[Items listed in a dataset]
-=-=-

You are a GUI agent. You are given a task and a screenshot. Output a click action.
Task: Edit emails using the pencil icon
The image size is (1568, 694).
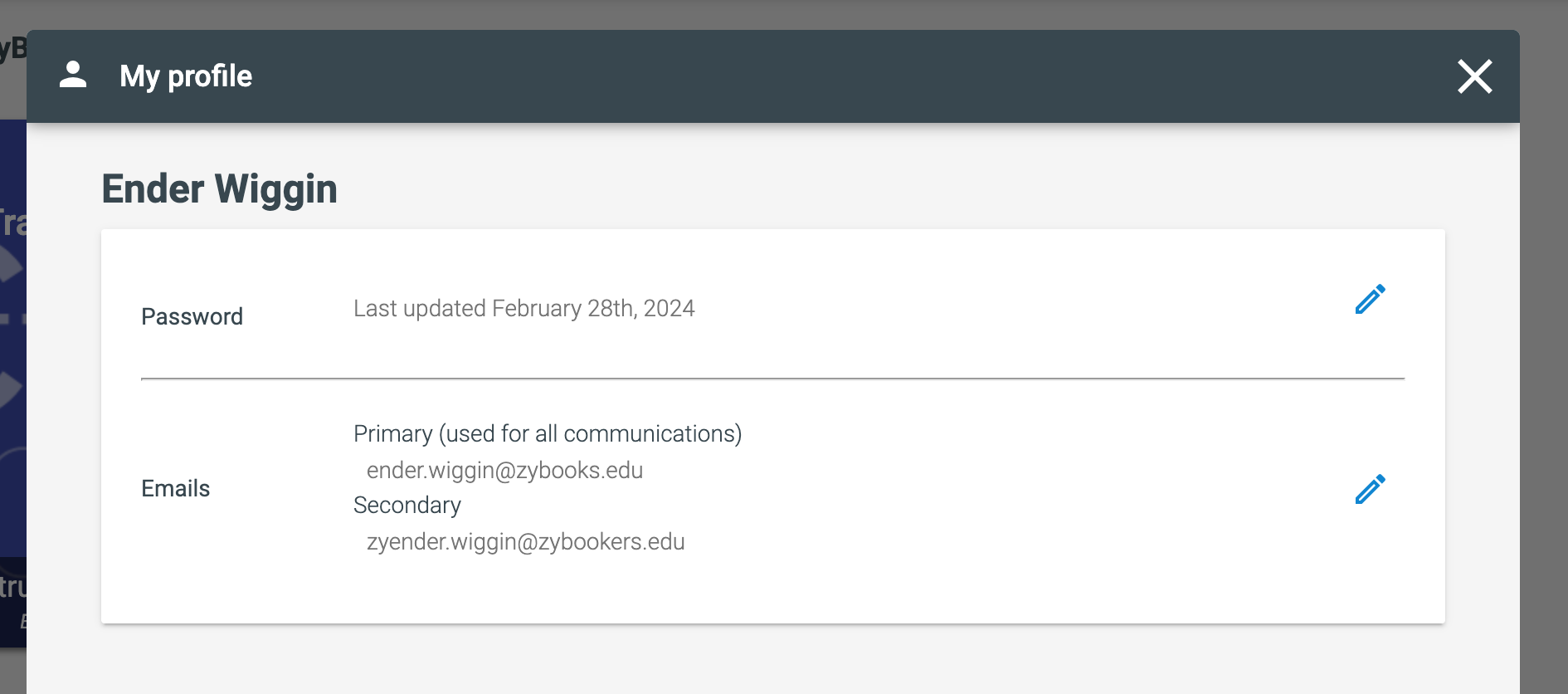coord(1370,489)
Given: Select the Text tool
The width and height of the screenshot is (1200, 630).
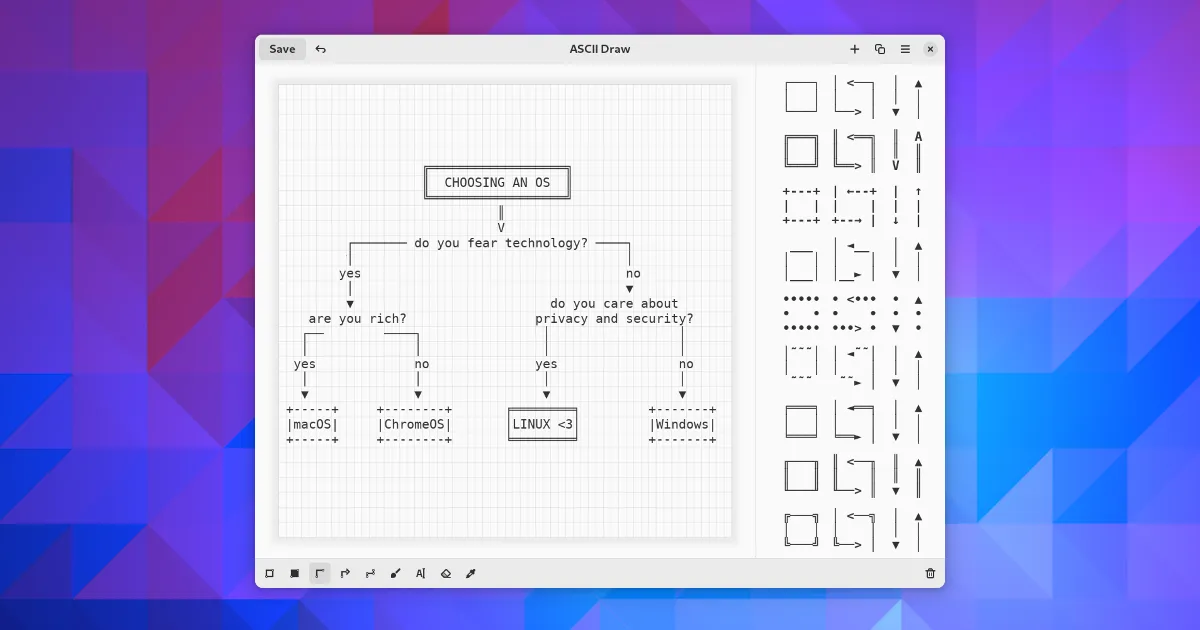Looking at the screenshot, I should (420, 573).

-=-=-

WORK ITEM:
Starting at the line with "Given: Select the Text tool", write out every line exactly through the final line of the records above, both included, and skip the pictures.

EXERCISE OUTPUT:
Given: Select the Text tool
The width and height of the screenshot is (1200, 630).
Looking at the screenshot, I should (420, 573).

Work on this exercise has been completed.